Maluku Terkini
Cegah Rusak Lingkungan dari Tambang Garnet, Pemuda Negeri Haya-Malteng Dituntut 8 Tahun
Husen digiring ke pengadilan atas dugaan tindak pidana pembakaran fasilitas milik PT. Waragonda Minerals Pratama di Negeri Haya.
Penulis: Maula Pelu | Editor: Mesya Marasabessy
Laporan Wartawan TribunAmbon.com, Maula M Pelu
AMBON, TRIBUNAMBON.COM- Terdakwa Husain Mahulauw alias Husen, seorang warga Negeri Haya, yang disoroti banyak pihak sebagai pejuang lingkungan, dituntut 8 tahun penjara oleh Jaksa Penuntut Umum (JPU) Kejaksaan Negeri Maluku Tengah (Malteng).
Husen digiring ke pengadilan atas dugaan tindak pidana pembakaran fasilitas milik PT. Waragonda Minerals Pratama di Negeri Haya, Maluku Tengah, Maluku.
Dengan pasal dakwaan di pengadilan yang disangkakan Jaksa yakni, Pasal 187 ayat 1 KUHP jo Pasal 55 ayat 1 ke 1 KUHPidana atau kedua melanggar Pasal 170 ayat (1) KUHPidana.
Tuntutan tersebut dibacakan Jaksa Muda, Rian Joze Lopulalan, sidang yang berlangsung di Pengadilan Negeri Ambon, Selasa (30/9/2025).
Baca juga: Akankah Kapolres Buru Diperiksa? Ini Tanggapan Kabid Humas Soal Kasus Sianida
Dalam surat tuntutan, dirinya katakan bahwa terdakwa Husen, telah terbukti secara sah dan meyakinkan bersalah melakukan tindak pidana "Secara bersama-sama dengan sengaja menimbulkan kebakaran yang mendatangkan bahaya umum bagi barang".
Perbuatan sebagaimana dalam dakwaan pertama penuntut umum melanggar Pasal 187 ayat 1 KUHP jo Pasal 55 Ayat 1 Ke 1 KUHP.
“Supaya Majelis Hakim Pengadilan Negeri Ambon yang memeriksa dan mengadili perkara ini memutuskan, menjatuhkan pidana terhadap terdakwa Husain Mahulauw Alias Husen dengan pidana penjara selama 8 Tahun dikurangi masa penangkapan dan masa penahanan terdakwa sementara, dengan perintah agar terdakwa tetap ditahan,” ucap JPU.

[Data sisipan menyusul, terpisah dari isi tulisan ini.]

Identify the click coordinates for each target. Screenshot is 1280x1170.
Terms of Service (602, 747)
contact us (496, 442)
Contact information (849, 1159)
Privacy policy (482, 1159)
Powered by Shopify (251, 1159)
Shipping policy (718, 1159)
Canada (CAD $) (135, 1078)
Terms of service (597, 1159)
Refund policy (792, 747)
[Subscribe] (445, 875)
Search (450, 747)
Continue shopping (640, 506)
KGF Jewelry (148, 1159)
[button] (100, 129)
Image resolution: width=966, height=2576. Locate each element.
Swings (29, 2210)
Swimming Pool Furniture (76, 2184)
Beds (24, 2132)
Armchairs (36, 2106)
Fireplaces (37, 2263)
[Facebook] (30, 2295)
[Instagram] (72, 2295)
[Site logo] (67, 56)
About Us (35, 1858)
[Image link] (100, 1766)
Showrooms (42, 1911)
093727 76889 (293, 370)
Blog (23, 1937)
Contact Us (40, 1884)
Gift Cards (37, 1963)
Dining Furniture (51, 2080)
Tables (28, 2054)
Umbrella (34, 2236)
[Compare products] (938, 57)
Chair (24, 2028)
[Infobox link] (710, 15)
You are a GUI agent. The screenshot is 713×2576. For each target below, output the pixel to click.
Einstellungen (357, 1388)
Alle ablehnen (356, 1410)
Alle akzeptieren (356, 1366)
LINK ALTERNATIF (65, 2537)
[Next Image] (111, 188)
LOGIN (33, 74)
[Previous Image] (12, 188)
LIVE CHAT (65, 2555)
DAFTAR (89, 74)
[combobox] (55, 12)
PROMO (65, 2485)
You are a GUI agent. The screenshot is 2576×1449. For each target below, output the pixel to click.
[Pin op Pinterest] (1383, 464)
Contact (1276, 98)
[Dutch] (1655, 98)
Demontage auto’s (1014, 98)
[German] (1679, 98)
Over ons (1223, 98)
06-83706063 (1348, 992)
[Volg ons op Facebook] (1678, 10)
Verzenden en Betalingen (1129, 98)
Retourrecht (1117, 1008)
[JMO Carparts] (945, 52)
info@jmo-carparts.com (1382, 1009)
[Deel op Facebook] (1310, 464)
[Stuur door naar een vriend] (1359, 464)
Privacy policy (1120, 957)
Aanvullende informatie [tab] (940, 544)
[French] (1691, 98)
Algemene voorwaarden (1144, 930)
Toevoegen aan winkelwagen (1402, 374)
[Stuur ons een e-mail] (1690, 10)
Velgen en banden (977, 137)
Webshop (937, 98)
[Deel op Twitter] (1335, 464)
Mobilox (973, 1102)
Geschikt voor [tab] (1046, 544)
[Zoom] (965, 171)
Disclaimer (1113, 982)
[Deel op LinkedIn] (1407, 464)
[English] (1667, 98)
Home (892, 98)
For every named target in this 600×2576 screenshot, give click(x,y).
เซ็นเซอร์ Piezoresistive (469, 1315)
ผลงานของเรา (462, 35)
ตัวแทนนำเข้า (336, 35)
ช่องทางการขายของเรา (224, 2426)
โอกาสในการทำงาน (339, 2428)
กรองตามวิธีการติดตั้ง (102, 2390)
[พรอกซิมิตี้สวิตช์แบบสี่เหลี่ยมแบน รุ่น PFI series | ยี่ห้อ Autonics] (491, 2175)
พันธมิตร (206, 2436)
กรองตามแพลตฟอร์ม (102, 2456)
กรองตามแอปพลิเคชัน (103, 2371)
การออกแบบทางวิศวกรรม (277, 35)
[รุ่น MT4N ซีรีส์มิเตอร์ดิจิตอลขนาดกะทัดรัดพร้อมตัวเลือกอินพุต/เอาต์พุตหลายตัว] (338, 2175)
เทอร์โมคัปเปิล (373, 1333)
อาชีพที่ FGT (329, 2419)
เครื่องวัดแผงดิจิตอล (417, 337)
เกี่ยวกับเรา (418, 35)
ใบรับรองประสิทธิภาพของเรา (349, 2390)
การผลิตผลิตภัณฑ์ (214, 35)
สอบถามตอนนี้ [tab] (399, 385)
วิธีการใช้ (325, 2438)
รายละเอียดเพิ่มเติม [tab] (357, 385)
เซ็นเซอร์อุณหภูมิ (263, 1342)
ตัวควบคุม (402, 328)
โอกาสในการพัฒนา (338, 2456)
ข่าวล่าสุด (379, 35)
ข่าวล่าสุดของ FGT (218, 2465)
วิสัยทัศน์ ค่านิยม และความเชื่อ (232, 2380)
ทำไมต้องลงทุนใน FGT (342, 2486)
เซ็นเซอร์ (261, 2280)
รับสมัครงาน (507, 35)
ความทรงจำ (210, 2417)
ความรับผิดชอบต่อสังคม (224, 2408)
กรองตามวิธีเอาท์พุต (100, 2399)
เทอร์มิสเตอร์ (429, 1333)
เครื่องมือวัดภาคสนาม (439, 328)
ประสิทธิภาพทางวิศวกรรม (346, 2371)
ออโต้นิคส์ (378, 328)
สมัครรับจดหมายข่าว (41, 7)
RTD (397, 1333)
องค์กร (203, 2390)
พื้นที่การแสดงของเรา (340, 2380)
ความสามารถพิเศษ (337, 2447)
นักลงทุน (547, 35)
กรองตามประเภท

Tuntutan 8 tahun ini kata Jaksa dengan mempertimbangkan beberapa hal yang memberatkan dan hal yang meringankan.
“Sebelum kami sampaikan pada tuntutan pidana atas diri terdakwa, perkenankanlah kami mengemukakan hal-hal yang kami jadikan pertimbangan mengajukan tuntutan pidana,”
Baca juga: Ditegur Dirikan Bangunan Tanpa Izin, Warga di Kawasan Teluk Ambon Adu Mulut dengan Petugas
Hal-hal yang memberatkan:
1. Terdakwa tidak mengakui perbuatannya.
2. Perbuatan terdakwa mengakibatkan kerugian materil yang besar bagi perusahaan serta berdampak diberhentikannya sebagian besar karyawan PT. Waragonda Mineral Pratama.
3. Perbuatan terdakwa meresahkan masyarakat.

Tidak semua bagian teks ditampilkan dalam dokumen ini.